The trial court then responded, “I understand your desire to try the case quickly; I do. But we
have another gentleman [who] has been in jail for a much longer time, and it’s a retrial. And
then we have another trial set for Wednesday. * * * So the Court has to follow that order when
people are in custody, even though the 90 days is generally a hard-and-fast rule, you know, you
can only try one case at a time. * * * What I’ll do is set the trial as soon as we can. And it would
be the Court’s plan to try to rule on these motions and get that all handled before your trial date.”

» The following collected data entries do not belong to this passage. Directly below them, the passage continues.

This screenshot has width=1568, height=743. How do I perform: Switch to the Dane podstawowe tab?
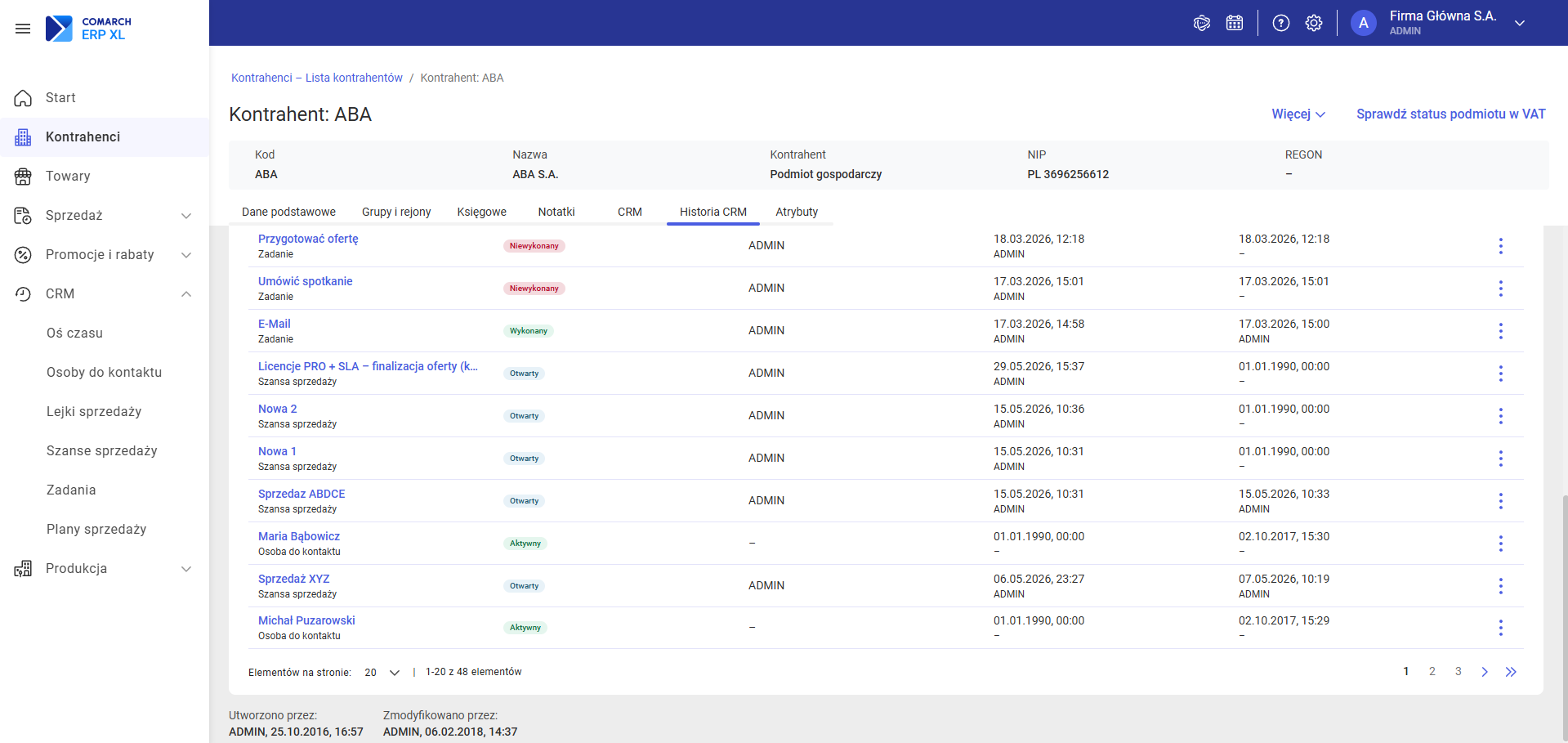[288, 212]
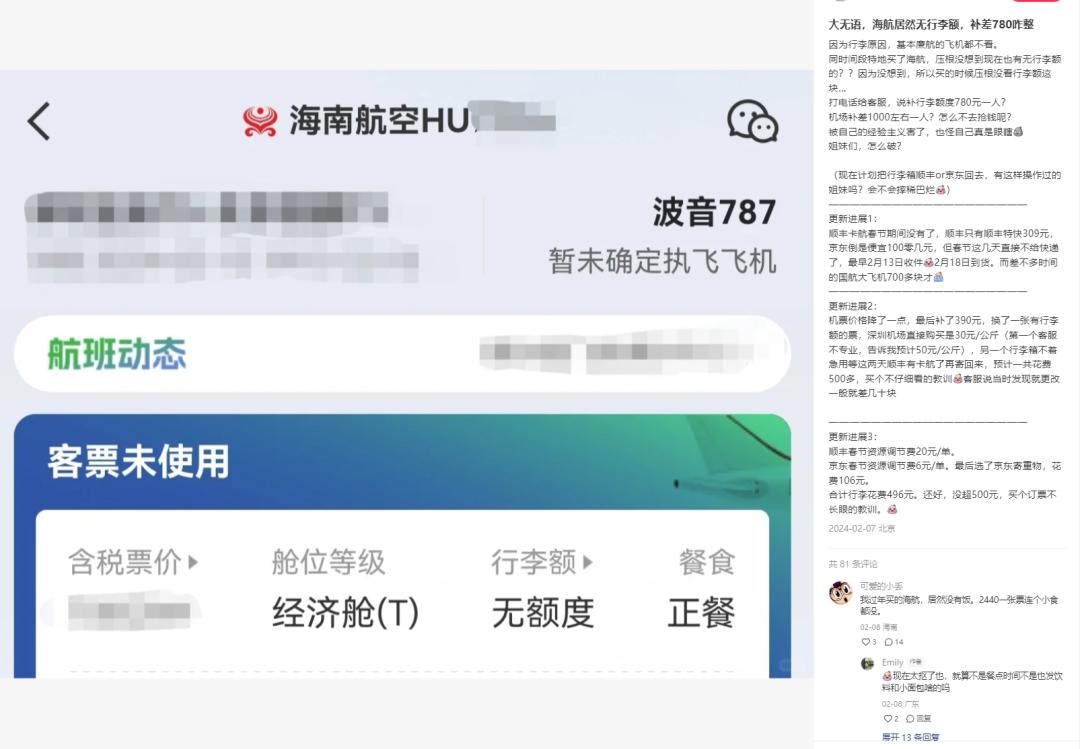Select the 客票未使用 ticket status header
Screen dimensions: 1080x749
pos(138,462)
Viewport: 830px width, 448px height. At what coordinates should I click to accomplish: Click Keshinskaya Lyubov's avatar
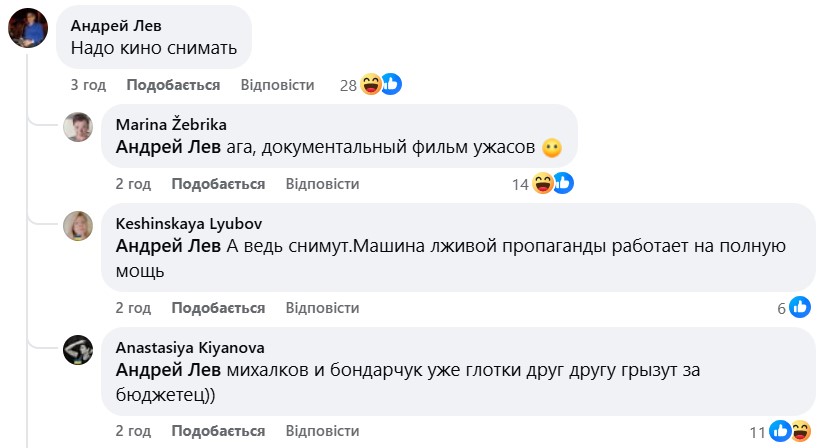[x=79, y=226]
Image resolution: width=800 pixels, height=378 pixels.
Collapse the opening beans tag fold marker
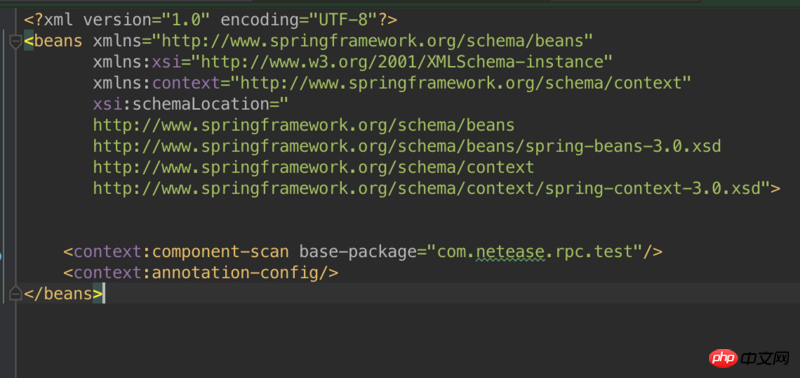point(16,41)
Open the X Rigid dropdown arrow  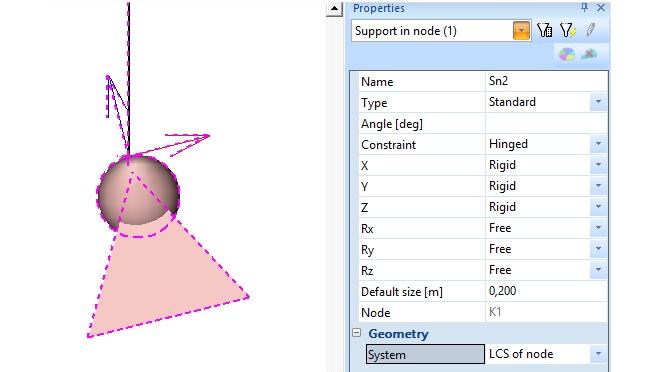[598, 165]
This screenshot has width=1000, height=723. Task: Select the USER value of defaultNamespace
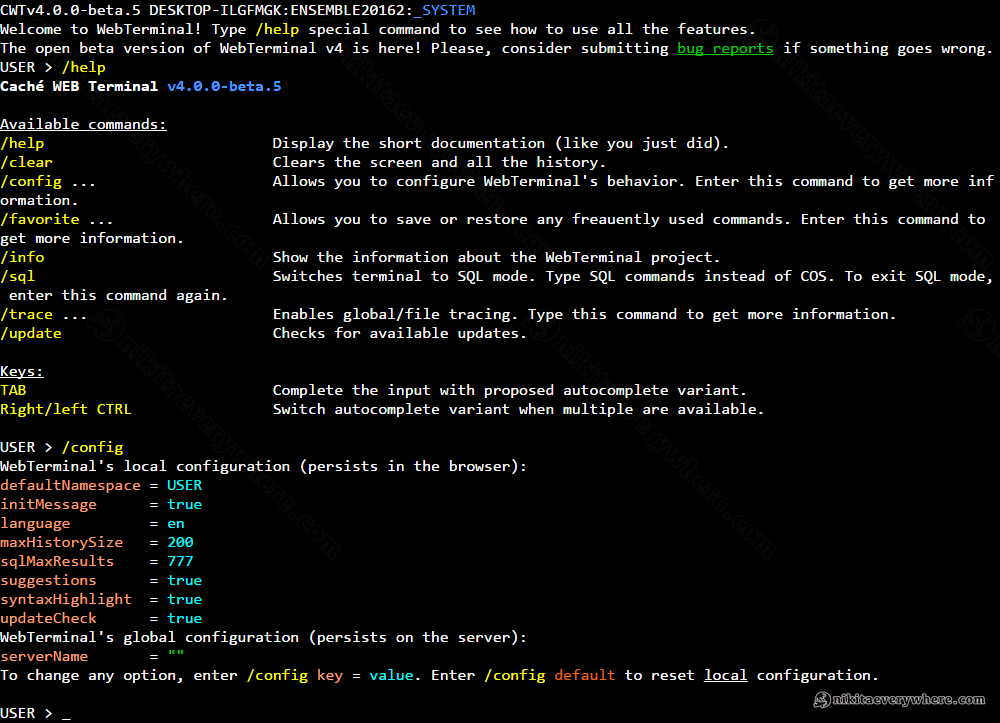184,485
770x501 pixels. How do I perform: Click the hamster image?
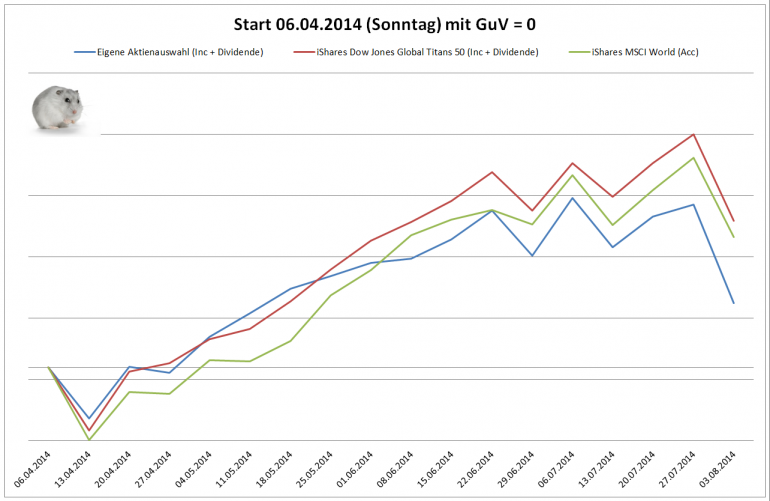(57, 108)
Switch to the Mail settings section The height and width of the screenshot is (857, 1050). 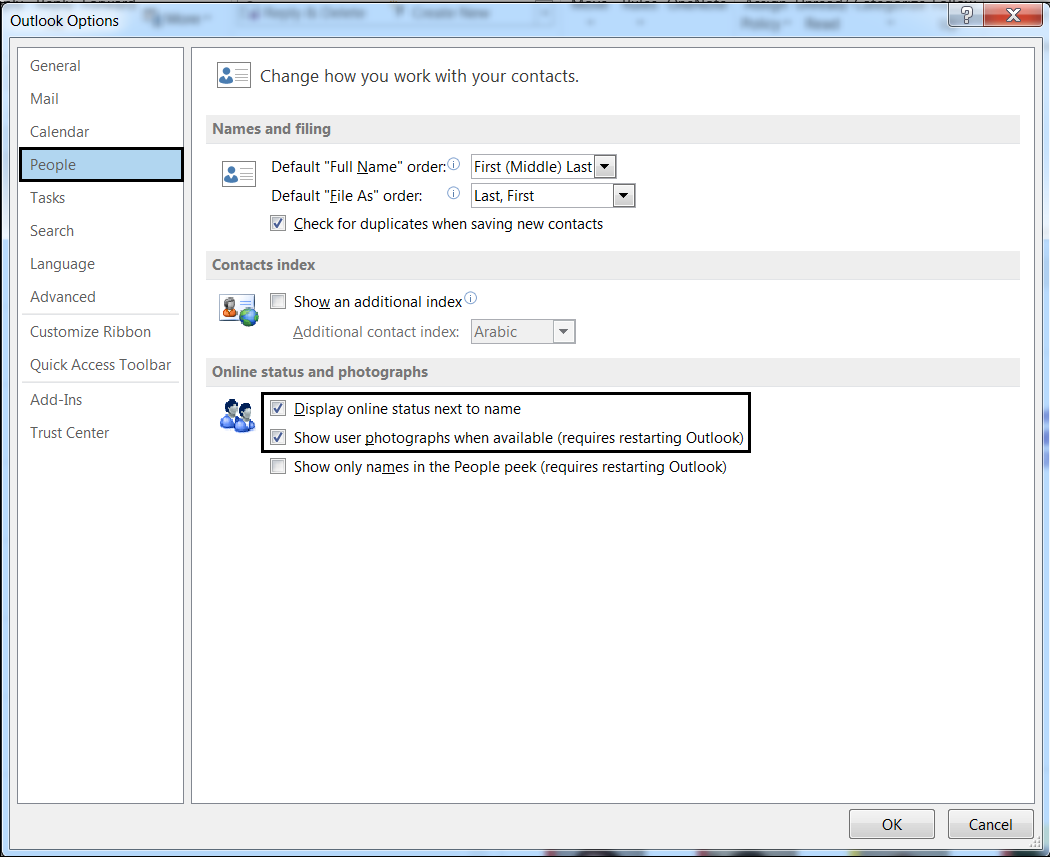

{¶14} Chapman himself stated on the record that he never wanted defense counsel to file
“any motions or any continuances.” The trial judge then explained that even if no motions had
been filed, there were still older cases that had to be heard prior to Chapman’s trial. After the
trial court offered to allow Chapman to consult with counsel regarding the pending motions,
Chapman indicated he had made his decision. The trial judge stated, “That is not the reason the
Court is continuing your case. It really doesn’t have anything to do with the motions. It’s
because I’ll be in trial on another case.” After a side-bar discussion, the trial court stated on the
record that the trial would be set for October 11, 2011. Chapman then reiterated that he wanted
defense counsel to withdraw all of the motions that had been filed. The trial judge asked for
clarification if Chapman’s request included the motion to sever trials, and encouraged Chapman
to discuss that issue with defense counsel to make sure he understood the ramifications.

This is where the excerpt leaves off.